MRI Reveals Brain Damage In Obese Teens
Scientists have found that obesity can cause inflammation in the brain in adolescents. The results of the study were published as abstracts for the report at the annual meeting of the Radiological Society of North America (RSNA).
Obesity in young people and adolescents every year is becoming an increasingly serious problem in developed countries. According to the World Health Organization, in 1990 there were 32 million children under the age of five overweight or obese in the world, and in 2016, already 41 million. In the United States, the percentage of obese children and adolescents has more than tripled since the 1970s.
Usually, obesity is associated with the development of cardiovascular diseases, type 2 diabetes, and diseases of the musculoskeletal system. Scientists have identified another risk associated with overweight.
They used diffusion tensor imaging (DTI), a type of MRI that monitors the diffusion of water along the brain tracts of white matter, to study the brains of 59 obese teenagers aged 12 to 16, and compared the images with 61 healthy teenagers from the control group.
The DTI method allowed researchers to evaluate the level of fractional anisotropy (FA) for various regions of the brain, a biochemical parameter that indicates the state of white matter: the lower it is, the wider the damage, the cause of which, as a rule, is inflammation.
The results showed a decrease in the FA values in adolescents with obesity in areas located in the corpus callosum, the bundle of nerve fibers that connects the left and right hemispheres of the brain, as well as in the middle orbitofrontal gyrus, the area of the brain responsible for emotional control and reward patterns. In no area of the brain in patients with obesity have an increased level of FA.

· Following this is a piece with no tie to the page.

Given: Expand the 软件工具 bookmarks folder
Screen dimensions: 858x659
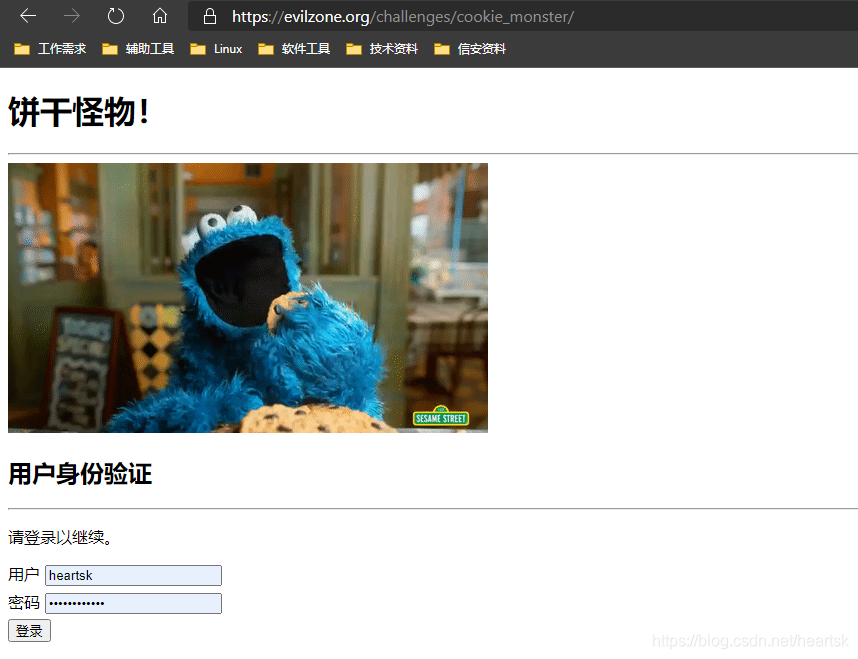Looking at the screenshot, I should [306, 48].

“Brain changes found in adolescent obesity are associated with important regions responsible for controlling appetite, emotion, and cognitive function”, explained the first author of the study.
Scientists have found that changes correlate with a marker of inflammation such as leptin, a hormone produced by fat cells that helps regulate energy levels and fat stores. In some obese people, the brain does not respond to leptin, and they continue to eat, despite a sufficient or already excess supply of fat. This condition, known as leptin resistance, causes fat cells to produce even more leptin.
The deterioration of the white matter was also associated with the level of insulin, a hormone produced in the pancreas that helps regulate blood sugar levels. Obese people often suffer from insulin resistance. A condition in which the body is resistant to the effects of the hormone leads to the development of type 2 diabetes.